Наследие Григория Александровича не измеряется многочисленными томами, но оно от этого не менее значимо. В этом издании читатель познакомился с первой его книгой («Космос, музыка, ритуал»), в которой заявлены основной предмет и основная тема творчества Г.А. Ткаченко. Это — «Люйши чуньцю» («Весны и осени господина Люя»), памятник III в. до н.э., который сам он определял как «идеологически нейтральный» и о котором, по его словам, «китайская традиция высказалась как о не “конфуцианском” и не “даосском”, а “эклектическом”» (см. статью «Отражение традиционных представлений о космосе…»). А основной темой его теоретических размышлений уже в этой книге стала тема целостности культуры, в данном случае — китайской культуры. Не менее значимы статьи, представленные в настоящем издании. Взгляды Григория Александровича, конечно же, эволюционировали, но его внимание всегда было сосредоточено на теме системности культуры. Эти статьи дают представление о постепенном углублении представлений автора вокруг нее.
Г.А. Ткаченко был необыкновенно требователен к себе, и только этим, на мой взгляд, объясняется тот факт, что при жизни он не опубликовал перевод «Люйши чуньцю». Он был издан в 2001 г. в серии «Философское наследие» вместе с переводом «Дао дэ цзина» и рядом статей по даосизму. Талант Григория Александровича как переводчика несомненен. Вышедший из под его пера русский текст избегает обеих опасностей, которые подстерегают тех, кто решил взяться за изложение отделенных от нас веками фундаментальных памятников другой культуры. Эти опасности — осовременить текст, и прежде всего его терминологию, или же, напротив, представить его в сугубо «зашифрованном» виде, неуклюжем по языку и содержательно невнятном для неспециалиста. Для новых поколений отечественных синологов переводческая техника Г.А. Ткаченко должна, несомненно, стать предметом изучения. Он владел очень редким искусством — изложить текст на языке перевода так, как тот читался бы на языке оригинала.
Считается, что настоящий философ должен самим образом жизни подтверждать истинность своих взглядов. Видимо, настоящему исследователю культуры надлежит работой с ее текстами подтверждать правильность своих теоретических выкладок, выстраивая перевод в соответствии со своим пониманием сути культурологической компаративистики. В этом смысле совпадение между переводческой техникой и теоретическими взглядами Г.А. Ткаченко было, на мой взгляд, идеальным.
Тема системности китайской (как и любой другой) культуры была главной в творчестве Григория Александровича, а магистральным путем ее разработки в синологии он считал построение тезауруса культуры. Этой цели служит его последняя крупная прижизненная публикация: «Культура Китая (словарь-справочник)» (М.: Издательский дом «Муравей», 1999).

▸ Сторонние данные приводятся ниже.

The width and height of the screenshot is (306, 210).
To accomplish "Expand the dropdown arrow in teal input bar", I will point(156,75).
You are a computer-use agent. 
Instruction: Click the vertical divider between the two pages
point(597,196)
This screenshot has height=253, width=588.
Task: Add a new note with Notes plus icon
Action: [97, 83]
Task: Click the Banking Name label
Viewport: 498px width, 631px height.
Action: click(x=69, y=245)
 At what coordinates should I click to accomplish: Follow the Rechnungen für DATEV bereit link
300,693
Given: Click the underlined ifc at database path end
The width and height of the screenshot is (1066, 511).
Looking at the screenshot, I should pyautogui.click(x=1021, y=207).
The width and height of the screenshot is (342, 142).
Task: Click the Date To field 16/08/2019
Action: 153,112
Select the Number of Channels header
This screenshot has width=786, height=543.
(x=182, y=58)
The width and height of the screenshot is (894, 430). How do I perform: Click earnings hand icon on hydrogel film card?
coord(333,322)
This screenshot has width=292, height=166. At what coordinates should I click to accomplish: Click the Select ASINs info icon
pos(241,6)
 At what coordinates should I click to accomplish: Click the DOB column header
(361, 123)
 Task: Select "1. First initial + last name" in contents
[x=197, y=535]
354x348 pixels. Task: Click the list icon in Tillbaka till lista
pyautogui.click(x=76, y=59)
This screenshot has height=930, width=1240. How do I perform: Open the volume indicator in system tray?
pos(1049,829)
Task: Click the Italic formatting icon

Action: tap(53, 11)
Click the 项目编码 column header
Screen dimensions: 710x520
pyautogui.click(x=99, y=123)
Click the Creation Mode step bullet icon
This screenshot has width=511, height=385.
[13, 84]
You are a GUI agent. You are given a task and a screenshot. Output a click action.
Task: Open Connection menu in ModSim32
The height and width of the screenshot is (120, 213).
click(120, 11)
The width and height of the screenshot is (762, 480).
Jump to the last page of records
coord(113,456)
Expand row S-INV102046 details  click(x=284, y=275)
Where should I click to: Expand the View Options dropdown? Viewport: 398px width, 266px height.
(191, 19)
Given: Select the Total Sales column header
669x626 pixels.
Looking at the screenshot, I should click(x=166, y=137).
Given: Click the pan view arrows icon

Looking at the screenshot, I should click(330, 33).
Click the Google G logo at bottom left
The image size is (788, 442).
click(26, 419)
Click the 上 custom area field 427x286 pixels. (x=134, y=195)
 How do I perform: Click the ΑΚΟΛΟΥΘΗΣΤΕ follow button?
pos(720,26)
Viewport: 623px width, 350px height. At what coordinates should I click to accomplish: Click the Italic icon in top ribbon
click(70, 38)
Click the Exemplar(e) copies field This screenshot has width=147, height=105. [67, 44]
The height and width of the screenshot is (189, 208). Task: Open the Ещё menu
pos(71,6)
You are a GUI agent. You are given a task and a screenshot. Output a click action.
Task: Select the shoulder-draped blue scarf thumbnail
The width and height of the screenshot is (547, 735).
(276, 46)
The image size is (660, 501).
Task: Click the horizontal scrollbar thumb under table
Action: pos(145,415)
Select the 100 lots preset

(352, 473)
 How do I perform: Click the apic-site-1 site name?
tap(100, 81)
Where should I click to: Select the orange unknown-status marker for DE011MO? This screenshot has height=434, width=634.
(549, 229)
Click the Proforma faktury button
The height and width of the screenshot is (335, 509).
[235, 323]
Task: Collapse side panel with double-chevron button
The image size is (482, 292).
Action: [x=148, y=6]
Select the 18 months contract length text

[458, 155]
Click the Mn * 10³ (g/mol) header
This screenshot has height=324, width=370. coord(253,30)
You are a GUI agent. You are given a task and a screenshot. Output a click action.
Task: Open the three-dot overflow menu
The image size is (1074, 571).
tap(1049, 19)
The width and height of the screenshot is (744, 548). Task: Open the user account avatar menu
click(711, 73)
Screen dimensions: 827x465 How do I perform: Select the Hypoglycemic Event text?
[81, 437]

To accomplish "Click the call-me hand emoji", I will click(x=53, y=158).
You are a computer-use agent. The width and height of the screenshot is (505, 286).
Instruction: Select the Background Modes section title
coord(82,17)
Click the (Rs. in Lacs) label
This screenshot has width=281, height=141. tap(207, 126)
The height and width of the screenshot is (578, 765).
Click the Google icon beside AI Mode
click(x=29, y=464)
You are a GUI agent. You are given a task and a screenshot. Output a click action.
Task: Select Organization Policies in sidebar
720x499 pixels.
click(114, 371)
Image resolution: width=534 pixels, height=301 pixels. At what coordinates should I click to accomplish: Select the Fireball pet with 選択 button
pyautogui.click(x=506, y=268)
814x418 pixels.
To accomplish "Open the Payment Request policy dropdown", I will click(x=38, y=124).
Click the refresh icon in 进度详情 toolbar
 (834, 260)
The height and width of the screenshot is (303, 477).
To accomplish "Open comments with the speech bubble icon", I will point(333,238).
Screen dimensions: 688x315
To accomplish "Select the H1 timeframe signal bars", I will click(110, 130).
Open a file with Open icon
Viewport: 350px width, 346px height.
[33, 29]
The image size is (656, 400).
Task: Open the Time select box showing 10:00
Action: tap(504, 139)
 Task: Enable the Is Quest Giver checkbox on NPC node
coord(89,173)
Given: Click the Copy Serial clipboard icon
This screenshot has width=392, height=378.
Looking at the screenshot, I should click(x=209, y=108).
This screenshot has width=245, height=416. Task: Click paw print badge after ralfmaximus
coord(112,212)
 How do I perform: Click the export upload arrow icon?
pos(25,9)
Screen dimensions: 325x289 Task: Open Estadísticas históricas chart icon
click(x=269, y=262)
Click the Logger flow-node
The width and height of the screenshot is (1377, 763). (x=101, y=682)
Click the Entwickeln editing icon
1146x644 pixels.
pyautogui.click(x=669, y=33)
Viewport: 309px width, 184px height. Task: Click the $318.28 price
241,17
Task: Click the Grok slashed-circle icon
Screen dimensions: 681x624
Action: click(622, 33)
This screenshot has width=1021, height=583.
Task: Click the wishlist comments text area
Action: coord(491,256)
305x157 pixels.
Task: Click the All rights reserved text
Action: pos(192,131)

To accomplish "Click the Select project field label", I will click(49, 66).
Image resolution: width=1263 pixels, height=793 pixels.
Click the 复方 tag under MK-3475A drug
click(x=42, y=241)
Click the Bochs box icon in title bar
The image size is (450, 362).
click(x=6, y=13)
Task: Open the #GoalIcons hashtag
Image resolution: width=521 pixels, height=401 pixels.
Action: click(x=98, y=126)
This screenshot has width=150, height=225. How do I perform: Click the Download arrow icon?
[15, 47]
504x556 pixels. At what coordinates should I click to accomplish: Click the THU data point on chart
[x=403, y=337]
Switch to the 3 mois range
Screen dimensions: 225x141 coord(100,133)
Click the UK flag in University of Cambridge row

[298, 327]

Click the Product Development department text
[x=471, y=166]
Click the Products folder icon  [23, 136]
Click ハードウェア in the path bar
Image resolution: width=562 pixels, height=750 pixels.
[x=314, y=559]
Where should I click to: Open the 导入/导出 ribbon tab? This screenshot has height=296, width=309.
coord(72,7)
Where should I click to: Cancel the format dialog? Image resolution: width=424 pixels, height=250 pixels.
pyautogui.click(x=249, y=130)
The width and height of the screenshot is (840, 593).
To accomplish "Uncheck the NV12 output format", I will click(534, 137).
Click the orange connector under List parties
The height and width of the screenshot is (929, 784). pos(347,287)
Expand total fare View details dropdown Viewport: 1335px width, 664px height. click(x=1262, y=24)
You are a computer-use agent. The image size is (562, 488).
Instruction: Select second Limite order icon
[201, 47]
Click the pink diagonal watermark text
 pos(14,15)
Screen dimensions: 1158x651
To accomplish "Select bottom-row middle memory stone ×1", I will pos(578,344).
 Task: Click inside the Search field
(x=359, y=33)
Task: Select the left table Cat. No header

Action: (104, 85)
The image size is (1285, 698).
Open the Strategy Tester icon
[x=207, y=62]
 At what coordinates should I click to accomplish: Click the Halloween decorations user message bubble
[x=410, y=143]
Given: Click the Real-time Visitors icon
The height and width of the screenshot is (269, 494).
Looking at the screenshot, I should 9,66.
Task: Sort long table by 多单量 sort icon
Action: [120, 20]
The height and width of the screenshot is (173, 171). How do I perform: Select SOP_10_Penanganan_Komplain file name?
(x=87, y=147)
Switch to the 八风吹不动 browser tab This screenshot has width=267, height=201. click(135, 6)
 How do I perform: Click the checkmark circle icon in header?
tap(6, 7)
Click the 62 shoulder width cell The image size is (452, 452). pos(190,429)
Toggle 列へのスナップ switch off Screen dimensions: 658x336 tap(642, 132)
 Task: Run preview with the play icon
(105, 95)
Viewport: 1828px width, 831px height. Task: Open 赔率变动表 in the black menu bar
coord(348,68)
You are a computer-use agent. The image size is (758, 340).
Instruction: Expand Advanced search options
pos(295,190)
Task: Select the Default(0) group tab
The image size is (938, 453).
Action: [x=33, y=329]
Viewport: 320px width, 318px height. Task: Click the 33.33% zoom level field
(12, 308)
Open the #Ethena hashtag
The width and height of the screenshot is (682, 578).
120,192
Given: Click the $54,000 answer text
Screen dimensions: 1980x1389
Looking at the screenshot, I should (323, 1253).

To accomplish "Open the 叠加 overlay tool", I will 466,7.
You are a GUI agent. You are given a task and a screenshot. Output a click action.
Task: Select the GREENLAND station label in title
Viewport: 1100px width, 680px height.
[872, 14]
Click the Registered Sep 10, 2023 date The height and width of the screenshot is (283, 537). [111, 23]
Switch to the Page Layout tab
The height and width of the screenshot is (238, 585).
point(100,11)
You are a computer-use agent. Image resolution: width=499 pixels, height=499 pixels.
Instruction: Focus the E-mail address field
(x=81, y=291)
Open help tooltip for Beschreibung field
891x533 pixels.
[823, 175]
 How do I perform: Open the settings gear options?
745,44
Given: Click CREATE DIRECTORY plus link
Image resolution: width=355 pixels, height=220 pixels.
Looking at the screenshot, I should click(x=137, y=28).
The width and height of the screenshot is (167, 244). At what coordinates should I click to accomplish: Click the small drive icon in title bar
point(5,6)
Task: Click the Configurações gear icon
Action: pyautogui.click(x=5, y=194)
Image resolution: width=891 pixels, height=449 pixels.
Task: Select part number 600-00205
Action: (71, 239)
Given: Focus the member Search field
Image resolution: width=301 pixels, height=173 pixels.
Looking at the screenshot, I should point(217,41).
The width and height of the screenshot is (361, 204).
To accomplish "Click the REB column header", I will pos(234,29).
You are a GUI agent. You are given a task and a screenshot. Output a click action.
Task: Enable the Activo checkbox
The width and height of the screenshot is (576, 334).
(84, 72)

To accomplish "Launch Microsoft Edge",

За нарочито скромным названием и столь же скромной аннотацией скрывается фундаментальной важности научная задача: дать понять любому «внешнему» наблюдателю, что такое китайская культура, исходя из нее самой, оперируя только ее собственным материалом и опираясь только на ее внутренние системные связи. Конечно, «Словарь» был лишь первым опытом и первым шагом в этом направлении, за которым, несомненно, должны были последовать более глубокие разработки.
Работы Григория Александровича Ткаченко — это проект, открытый будущему. Им заложены основания необыкновенно перспективного направления в культурной компаративистике и герменевтике культуры. Нам еще предстоит вновь и вновь переоткрывать для себя глубину намеченных им подходов, споря и соглашаясь с ним как с нашим постоянным собеседником.